The config file is defined in k8s as a configMap with the following content:

gitconfig: |-
  [filter "lfs"]
          clean = git-lfs clean -- %f
          smudge = git-lfs smudge -- %f
          process = git-lfs filter-process
          required = true
  [http]
          sslCAInfo = /etc/ssl/certs/ca-cert.pem

Patching the containers to include the config file is then only mounting the 2 configMaps (config file itself, and the certificate) in the right places:

spec:
  template:
    spec:
      containers:
      - name: <CONT_NAME>
        volumeMounts:
        - name: ca-pemstore
          mountPath: /etc/ssl/certs/ca-cert.pem
          subPath: ca-cert.pem
          readOnly: true
        - name: gitconfig
          mountPath: /root/.gitconfig
          subPath: gitconfig
          readOnly: true
      volumes:
      - name: ca-pemstore
        configMap:
          name: ca-pemstore
      - name: gitconfig
        configMap:
          name: gitconfig

Easy, right?

OS commands
Most of the OS commands (curl, wget, openssl, …) can take a custom root CA through an env var named SSL_CERT_FILE. Great! The fix for these tools is very similar to the one we used for Python.

Java/Scala
Now, we touch a sensitive part. First problem, I’m not very familiar with Java. Second problem, Java does not seem to have an easy setting for custom root CA, but instead, a Certificate Management Tool named keytool.

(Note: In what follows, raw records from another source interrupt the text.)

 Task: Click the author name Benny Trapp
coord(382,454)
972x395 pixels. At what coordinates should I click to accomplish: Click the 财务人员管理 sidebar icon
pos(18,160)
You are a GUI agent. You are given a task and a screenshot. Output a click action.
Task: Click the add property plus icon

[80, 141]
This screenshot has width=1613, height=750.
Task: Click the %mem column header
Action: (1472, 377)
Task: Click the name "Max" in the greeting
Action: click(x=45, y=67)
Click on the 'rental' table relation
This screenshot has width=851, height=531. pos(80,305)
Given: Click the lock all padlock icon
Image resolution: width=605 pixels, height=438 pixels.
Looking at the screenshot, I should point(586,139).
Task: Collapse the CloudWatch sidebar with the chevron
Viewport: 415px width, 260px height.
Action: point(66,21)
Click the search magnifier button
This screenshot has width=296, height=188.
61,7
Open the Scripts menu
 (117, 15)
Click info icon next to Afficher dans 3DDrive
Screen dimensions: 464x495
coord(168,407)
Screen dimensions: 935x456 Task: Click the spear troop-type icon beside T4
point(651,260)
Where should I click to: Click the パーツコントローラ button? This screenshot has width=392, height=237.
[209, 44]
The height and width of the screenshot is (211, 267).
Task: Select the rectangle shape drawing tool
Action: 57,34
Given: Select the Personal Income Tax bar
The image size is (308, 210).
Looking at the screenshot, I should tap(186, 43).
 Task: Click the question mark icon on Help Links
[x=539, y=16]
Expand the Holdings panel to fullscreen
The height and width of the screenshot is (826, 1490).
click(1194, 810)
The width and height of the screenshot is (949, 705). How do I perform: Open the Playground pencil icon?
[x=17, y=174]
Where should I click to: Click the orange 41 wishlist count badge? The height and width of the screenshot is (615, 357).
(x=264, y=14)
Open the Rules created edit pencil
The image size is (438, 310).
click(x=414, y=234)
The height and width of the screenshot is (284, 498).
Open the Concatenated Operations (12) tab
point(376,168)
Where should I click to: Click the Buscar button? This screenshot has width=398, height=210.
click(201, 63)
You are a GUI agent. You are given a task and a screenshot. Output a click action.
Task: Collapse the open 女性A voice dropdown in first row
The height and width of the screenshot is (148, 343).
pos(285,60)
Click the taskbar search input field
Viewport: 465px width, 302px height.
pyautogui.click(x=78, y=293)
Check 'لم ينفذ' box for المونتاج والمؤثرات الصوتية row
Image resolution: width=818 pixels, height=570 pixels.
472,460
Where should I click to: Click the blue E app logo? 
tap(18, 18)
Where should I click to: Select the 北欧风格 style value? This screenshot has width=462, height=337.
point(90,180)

Unfortunately, it means we cannot add a custom root CA by changing the environment and a few files, but we need to actually run a command. And it makes a huge difference, because we cannot simply modify the k8s deployment file for this to work.

The solution we came up with was to modify the Docker image. To make it work, we need first to write a new Dockerfile to execute the keytool command. This trial miserably failed, and I still don’t why. The other solution was to properly add the root CA “container-wide” and hope that Java picks it up. Here is the Dockerfile for building a new image of webhook-service:

FROM renku/webhook-service:1.13.2

USER root
ADD GC-rootCA.crt /usr/local/share/ca-certificates/gc-ca.crt
RUN chmod 644 /usr/local/share/ca-certificates/gc-ca.crt && update-ca-certificates
USER ${NB_USER}

This image is then built, and we need to modify the helm chart to use this new image instead of renku/webhook-service:1.13.2. It’s easily done with yet another patch for kustomize.

apiVersion: apps/v1
kind: Deployment
metadata:
  name: renku-webhook-service
  namespace: renku
spec:
  template:
    spec:
      containers:
      - name: webhook-service
        image: <WEBHOOK_IMAGE>

A similar patch is applied to other containers running Java/Scala. But then, we got blessed by this merge request. From this PR, we can simply give the custom root CA as part of the values.yaml file, as follow:

global:
  clientCertificate:
    value: |-
      -----BEGIN CERTIFICATE-----
      \<whole cert>
      -----END CERTIFICATE-----

Much cleaner! But the previous trick is still needed for the following deployments which use containers not written by SDSC:

  • hub
  • renku-keycloak

Jobs case
The end? Not yet. If we re-deploy with all these patchs, we can notice that the jobs still fail with a crappy certificate problem. They should have been patched, though… It’s actually not the case because of this helm issue. kustomize was executed via the --post-render argument of helm install. But the rendered template is not complete, and misses the jobs. We modified the process to work around the issue:

  • Write the output of helm template to a deployment.yaml
  • Apply all patches to deployment.yaml
  • kubectl apply -f deployment.yaml

And now it works.

Kaniko
Now that we are out of the certificate hell, we can take care of a much funnier topic. Instead of building the Docker images of the Renku projects in a VM, we want to use Kaniko. A simple modification of the CI/CD file in each project template to update the image_build step is enough. The modifications can be summarized as:

  • changing the docker image to use
  • updating the script to launch kaniko
  • and of course, adding our root CA everywhere

After modification, the interesting part of the .gitlab-ci.yml look like:

image_build:
  stage: build
  image:
    name: gcr.io/kaniko-project/executor:debug
    entrypoint: [""]
  before_script:
    - echo "{\"auths\":{\"$CI_REGISTRY\":{\"username\":\"$CI_REGISTRY_USER\",\"password\":\"$CI_REGISTRY_PASSWORD\"}}}" > /kaniko/.docker/config.json
    - |
      echo "-----BEGIN CERTIFICATE-----
     \<root CA>
      -----END CERTIFICATE-----" >> /kaniko/ssl/certs/additional-ca-cert-bundle.crt

  script:
    - CI_COMMIT_SHA_7=$(echo $CI_COMMIT_SHA | cut -c1-7)
    - echo $CI_REGISTRY_IMAGE:$CI_COMMIT_SHA_7
    - /kaniko/executor --context $CI_PROJECT_DIR --dockerfile $CI_PROJECT_DIR/Dockerfile --destination $CI_REGISTRY_IMAGE:$CI_COMMIT_SHA_7
  tags:
    - image-build

Other
I could mention many other things. But you most likely can find the solutions somewhere else than in this post.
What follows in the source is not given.